Les griefs tirés d'une prétendue violation du droit d'être entendu des appelantes ou du principe d'égalité des armes et d'une constatation arbitraire des faits seront, par conséquent, tous rejetés.

5. Avant de statuer sur les griefs relatifs à la reddition de compte fondée sur l'art. 400 CO, il y a lieu d'examiner la qualification juridique des relations nouées entre la Banque et les Fonds, puisque les parties s'opposent sur la question de savoir si les règles du mandat sont applicables à l'ensemble de leurs relations contractuelles.

Il convient cependant de préciser que la thèse de l'existence d'un mandat de gestion tacite conféré à la Banque ne sera pas examinée, puisqu'elle a été rejetée par le Tribunal et que les appelantes n'ont émis aucune critique à l'égard du raisonnement opéré par le premier juge sur cette question, se bornant à invoquer, de manière injustifiée (cf. ci-dessus consid. 4), une violation de leur droit d'être entendues.

5.1.1 Lorsque, en vertu de la volonté des parties, les divers rapports qui les lient ne constituent pas des contrats indépendants, mais représentent des éléments de leur convention liés entre eux et dépendant l'un de l'autre, on est en présence d'un contrat mixte ou d'un contrat composé ou complexe, qui doit être appréhendé comme un seul et unique accord. On parle d'un contrat composé ou complexe lorsque la convention réunit plusieurs contrats distincts, mais dépendants entre eux (ATF 139 III 49 consid. 3.3 et les références citées, JdT 2014 II p. 217).

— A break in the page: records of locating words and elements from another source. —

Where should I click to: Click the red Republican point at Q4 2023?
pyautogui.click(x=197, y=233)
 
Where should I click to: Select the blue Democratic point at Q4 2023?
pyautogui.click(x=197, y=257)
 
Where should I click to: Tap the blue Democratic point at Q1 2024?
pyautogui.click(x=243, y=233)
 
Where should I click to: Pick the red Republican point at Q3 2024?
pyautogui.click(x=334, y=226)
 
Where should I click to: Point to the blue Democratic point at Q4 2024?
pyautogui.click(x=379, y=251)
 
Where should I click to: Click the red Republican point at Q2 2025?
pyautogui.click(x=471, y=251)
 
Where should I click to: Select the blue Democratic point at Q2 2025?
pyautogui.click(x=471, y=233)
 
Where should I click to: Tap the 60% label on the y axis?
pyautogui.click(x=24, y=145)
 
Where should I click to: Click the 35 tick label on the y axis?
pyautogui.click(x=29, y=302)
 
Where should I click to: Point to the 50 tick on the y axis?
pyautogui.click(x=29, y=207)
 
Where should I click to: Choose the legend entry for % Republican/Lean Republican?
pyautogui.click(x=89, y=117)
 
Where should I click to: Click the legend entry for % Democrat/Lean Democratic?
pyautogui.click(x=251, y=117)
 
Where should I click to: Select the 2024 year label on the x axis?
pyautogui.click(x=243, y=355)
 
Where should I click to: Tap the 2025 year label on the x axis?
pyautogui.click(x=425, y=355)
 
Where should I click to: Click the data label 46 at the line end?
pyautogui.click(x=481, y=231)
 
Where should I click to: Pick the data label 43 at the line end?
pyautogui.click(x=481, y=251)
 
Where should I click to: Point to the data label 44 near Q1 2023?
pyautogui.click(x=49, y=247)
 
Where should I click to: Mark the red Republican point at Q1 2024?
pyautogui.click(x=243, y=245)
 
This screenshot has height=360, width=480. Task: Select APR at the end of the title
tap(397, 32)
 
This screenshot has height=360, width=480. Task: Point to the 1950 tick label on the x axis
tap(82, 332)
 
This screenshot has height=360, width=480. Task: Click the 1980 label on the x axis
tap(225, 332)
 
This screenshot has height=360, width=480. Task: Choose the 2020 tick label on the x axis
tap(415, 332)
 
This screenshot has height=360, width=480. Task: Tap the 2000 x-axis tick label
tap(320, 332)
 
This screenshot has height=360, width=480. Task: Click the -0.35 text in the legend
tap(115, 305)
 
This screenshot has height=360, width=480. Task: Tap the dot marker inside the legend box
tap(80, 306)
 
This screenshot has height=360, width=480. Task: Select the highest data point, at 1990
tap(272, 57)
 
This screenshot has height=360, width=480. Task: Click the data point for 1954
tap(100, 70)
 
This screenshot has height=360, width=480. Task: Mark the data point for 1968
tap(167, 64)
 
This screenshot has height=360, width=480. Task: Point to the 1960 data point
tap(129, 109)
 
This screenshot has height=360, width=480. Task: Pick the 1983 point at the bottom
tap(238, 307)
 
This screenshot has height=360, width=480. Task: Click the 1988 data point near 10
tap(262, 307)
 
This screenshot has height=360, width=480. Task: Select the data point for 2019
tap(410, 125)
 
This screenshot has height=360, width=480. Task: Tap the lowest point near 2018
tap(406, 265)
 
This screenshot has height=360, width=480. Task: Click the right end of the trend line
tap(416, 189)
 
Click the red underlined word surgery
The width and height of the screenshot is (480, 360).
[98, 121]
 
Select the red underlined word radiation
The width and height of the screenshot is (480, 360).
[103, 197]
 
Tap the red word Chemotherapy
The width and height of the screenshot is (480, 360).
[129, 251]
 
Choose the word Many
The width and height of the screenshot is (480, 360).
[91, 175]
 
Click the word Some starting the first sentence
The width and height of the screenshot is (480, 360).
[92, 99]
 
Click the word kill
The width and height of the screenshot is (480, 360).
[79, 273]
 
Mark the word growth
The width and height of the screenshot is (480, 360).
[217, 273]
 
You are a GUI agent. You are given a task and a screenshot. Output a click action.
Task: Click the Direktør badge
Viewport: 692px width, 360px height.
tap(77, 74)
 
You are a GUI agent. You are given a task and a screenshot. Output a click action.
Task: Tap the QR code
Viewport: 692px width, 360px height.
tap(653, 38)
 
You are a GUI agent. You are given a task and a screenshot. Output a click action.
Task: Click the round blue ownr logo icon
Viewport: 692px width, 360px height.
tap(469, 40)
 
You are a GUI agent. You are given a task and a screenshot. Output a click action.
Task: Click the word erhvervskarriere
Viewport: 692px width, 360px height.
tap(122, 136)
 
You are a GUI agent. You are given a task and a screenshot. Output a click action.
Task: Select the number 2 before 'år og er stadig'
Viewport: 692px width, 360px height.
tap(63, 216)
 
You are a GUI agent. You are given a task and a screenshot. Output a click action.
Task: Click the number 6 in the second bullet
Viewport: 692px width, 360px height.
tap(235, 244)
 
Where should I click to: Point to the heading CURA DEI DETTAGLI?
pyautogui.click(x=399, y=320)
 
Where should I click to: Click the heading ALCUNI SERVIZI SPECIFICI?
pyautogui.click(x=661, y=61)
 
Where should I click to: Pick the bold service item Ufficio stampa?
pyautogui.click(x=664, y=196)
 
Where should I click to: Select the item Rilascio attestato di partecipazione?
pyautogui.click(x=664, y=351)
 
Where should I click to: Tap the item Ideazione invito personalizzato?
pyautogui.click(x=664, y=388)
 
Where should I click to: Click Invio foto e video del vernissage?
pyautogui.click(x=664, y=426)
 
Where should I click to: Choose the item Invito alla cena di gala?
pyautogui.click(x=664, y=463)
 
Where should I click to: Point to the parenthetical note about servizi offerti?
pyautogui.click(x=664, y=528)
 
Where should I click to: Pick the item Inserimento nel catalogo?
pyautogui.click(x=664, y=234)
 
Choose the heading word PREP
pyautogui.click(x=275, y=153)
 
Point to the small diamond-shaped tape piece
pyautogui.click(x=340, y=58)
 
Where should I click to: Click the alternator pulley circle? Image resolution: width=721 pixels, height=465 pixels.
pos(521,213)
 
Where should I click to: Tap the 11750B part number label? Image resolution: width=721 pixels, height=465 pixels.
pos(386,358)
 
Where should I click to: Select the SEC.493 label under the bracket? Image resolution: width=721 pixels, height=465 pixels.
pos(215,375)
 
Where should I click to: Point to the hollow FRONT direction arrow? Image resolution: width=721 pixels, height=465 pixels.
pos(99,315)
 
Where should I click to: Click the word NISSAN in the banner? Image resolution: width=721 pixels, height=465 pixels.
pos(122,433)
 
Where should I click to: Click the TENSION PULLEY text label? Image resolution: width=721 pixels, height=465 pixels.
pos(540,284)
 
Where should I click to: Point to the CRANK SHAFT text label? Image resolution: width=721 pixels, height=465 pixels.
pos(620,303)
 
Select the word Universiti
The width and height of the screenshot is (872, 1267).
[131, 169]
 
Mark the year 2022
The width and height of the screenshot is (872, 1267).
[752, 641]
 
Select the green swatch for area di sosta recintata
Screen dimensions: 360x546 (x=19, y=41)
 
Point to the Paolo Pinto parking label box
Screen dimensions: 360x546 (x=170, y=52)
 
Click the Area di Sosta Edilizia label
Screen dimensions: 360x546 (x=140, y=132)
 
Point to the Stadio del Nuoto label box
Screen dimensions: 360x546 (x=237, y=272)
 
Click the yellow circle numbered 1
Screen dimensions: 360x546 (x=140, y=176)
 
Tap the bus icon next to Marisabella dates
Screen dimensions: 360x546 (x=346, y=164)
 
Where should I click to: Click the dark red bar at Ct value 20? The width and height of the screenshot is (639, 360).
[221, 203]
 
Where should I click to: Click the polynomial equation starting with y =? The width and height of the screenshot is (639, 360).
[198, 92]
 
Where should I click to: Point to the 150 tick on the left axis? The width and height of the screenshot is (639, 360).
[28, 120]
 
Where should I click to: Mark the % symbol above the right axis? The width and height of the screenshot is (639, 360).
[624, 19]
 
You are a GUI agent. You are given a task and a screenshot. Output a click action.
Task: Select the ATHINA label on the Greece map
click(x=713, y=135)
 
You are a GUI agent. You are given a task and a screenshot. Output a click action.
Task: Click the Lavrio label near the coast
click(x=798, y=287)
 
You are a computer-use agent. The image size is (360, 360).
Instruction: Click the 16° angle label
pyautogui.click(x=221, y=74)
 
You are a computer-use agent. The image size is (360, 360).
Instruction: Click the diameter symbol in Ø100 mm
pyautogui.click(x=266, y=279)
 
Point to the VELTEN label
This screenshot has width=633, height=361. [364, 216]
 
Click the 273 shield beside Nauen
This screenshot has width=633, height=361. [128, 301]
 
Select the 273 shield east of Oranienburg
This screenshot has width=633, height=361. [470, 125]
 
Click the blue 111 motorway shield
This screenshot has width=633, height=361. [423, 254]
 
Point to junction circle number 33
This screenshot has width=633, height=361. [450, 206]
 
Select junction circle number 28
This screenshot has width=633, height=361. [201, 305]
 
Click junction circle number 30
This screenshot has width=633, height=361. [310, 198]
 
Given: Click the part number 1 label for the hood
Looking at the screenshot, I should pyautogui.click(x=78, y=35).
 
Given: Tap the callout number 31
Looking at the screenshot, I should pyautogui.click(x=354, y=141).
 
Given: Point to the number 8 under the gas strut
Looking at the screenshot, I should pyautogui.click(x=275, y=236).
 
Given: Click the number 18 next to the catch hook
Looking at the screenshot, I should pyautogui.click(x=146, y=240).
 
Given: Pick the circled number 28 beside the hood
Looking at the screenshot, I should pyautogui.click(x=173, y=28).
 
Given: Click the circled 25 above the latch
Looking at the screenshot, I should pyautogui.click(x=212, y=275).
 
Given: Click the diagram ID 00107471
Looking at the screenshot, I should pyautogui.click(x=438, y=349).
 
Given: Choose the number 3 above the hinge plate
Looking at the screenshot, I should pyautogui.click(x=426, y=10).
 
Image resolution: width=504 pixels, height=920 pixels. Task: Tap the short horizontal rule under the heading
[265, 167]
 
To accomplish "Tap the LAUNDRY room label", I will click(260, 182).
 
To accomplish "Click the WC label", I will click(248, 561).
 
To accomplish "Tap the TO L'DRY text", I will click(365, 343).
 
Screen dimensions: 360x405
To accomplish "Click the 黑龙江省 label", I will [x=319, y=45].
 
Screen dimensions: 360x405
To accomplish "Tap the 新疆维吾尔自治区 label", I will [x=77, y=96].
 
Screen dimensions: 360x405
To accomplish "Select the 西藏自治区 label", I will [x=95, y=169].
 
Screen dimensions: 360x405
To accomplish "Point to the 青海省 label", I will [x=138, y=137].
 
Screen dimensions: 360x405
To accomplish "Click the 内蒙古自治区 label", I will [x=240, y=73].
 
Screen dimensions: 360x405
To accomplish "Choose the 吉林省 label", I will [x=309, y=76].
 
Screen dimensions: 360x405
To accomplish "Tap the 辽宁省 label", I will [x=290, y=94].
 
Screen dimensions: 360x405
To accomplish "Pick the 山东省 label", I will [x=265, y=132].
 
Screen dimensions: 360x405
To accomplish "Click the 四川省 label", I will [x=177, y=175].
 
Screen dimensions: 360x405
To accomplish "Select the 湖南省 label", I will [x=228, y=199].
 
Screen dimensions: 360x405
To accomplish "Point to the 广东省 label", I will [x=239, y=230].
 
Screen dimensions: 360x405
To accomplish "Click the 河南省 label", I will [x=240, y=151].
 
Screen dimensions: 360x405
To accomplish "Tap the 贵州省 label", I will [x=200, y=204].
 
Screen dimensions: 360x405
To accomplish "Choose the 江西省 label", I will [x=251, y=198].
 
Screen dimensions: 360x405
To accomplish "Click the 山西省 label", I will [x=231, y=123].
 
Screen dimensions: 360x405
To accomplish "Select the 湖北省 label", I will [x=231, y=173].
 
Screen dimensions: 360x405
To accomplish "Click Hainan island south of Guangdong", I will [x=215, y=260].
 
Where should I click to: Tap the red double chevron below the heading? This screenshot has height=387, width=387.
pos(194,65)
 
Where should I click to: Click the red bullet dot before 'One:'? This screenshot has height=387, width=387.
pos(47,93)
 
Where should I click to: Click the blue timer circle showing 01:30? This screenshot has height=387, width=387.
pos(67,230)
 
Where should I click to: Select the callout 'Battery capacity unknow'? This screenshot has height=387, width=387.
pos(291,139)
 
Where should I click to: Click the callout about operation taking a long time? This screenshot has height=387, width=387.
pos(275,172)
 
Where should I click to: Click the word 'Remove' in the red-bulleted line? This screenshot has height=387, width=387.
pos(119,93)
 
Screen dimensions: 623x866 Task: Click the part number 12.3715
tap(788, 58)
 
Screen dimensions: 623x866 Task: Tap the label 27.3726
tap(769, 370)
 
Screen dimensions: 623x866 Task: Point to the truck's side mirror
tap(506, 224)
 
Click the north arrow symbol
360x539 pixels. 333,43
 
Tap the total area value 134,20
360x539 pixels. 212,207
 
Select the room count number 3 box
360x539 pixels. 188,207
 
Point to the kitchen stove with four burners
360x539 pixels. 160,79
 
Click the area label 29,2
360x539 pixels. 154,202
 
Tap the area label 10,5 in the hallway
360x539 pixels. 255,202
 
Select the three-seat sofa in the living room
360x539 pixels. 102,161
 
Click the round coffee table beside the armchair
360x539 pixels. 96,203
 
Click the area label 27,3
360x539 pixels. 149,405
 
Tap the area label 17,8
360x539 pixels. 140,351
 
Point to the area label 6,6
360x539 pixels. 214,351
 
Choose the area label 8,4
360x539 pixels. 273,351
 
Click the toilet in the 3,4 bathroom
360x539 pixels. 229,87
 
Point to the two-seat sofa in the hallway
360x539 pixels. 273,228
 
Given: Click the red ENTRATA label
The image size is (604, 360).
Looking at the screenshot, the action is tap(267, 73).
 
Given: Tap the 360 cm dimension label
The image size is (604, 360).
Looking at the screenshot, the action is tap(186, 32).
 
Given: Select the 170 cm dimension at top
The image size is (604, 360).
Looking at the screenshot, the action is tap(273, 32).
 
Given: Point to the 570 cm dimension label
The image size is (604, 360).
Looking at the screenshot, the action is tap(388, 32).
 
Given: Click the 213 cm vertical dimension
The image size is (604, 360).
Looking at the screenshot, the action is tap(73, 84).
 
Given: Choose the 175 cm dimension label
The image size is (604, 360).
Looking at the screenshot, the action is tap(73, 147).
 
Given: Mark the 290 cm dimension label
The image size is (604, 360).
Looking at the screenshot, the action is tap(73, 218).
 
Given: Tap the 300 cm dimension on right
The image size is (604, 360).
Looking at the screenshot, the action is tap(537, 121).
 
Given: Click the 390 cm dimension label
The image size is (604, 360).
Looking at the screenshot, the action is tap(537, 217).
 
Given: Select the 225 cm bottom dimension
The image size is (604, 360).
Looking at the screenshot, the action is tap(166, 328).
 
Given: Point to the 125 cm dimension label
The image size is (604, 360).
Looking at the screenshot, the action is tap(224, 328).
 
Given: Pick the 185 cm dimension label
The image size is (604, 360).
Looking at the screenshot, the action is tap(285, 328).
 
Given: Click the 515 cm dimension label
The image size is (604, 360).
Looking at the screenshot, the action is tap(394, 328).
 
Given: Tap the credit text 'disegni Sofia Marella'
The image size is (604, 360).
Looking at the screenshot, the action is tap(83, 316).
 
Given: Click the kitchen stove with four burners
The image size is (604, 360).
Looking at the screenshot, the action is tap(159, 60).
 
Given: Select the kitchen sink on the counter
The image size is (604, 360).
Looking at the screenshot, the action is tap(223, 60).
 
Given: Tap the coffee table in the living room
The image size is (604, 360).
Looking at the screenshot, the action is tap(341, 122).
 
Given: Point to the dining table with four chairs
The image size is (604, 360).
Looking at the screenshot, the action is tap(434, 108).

La personne qui ouvre un compte bancaire, y fait virer des fonds et procède à des placements noue avec la banque une relation contractuelle complexe dans laquelle on discerne les éléments caractéristiques d'un compte-courant (pour le décompte des opérations), d'un dépôt irrégulier (pour les fonds remis), d'un mandat (au moins pour la gestion administrative des titres) et d'une commission (pour l'achat ou la vente des titres au nom de la banque). On peut également discerner un contrat de dépôt en ce qui concerne les titres placés en portefeuille (arrêt du Tribunal fédéral 4A_90/2011 du 22 juin 2011 consid. 2.2.1).

Vu la dépendance réciproque des différents éléments du contrat composé ou complexe, il n'est pas possible que la même question soit réglée différemment pour chacun d'eux. Il convient donc de rechercher pour chaque question juridique le centre de gravité des relations contractuelles pour déterminer quelles sont les règles applicables à la question litigieuse (ATF 139 III 49 consid. 3.3).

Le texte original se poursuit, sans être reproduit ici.